Primepoint Raises $10M Seed to Automate Construction Drawing Intelligence with AI
Funding Details
$10M
Seed
Construction has a funny way of humbling confidence. One missed note, one overlooked tag, one quiet inconsistency buried deep in a drawing set and suddenly timelines stretch, budgets swell, and everyone starts asking questions that should have been answered weeks ago.
Primepoint just stepped into that tension with $10M in seed funding and a very specific agenda. Make the drawings speak before the problems do. Navitas Capital led the $6M follow-on, building on an earlier $4M co-led by Penny Jar Capital and NextView Ventures, with GS Futures, Aglaé Ventures, and Dr. Yann LeCun in the mix. That is not a casual cap table. That is a group that knows where intelligence compounds and where noise gets expensive.
Big respect to Lubomir Bourdev, PhD, CEO, and Hamid Palo, Co-founder, for building something that does not just read construction drawings, but actually understands them. That distinction is where most software taps out. Anyone can digitize documents. Very few can connect linework, tags, specs, RFIs, and submittals into something that behaves like a system instead of a filing cabinet dressed up with search.

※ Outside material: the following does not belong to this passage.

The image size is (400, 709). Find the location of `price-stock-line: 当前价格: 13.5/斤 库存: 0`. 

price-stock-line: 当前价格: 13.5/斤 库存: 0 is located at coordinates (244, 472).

Primepoint is not guessing. It is grounding every answer in the documents themselves, threading context across entire project sets, and dropping an AI assistant named Marvin directly into the workflow. Not hovering above it. Living inside it. That is where trust gets built and where adoption stops being a slide deck and starts being muscle memory.
And here is the part most people underestimate. Construction does not have a data problem. It has a comprehension problem. Hundreds of billions of dollars leak out through rework, delays, and manual reviews because critical information hides in plain sight. Primepoint is turning that chaos into something queryable, traceable, and usable at speed.
Early traction with Sundt Construction and deployments on an Aeronautical University project in Arizona signal this is not theory. This is jobsite reality getting sharper. Expansion into data centers, higher education, and residential projects is less about ambition and more about inevitability.
This is what happens when real AI pedigree meets a real-world problem that has been waiting long enough. $10M says the market is paying attention. The rest will be decided in the field, where drawings either cost you money or make you money.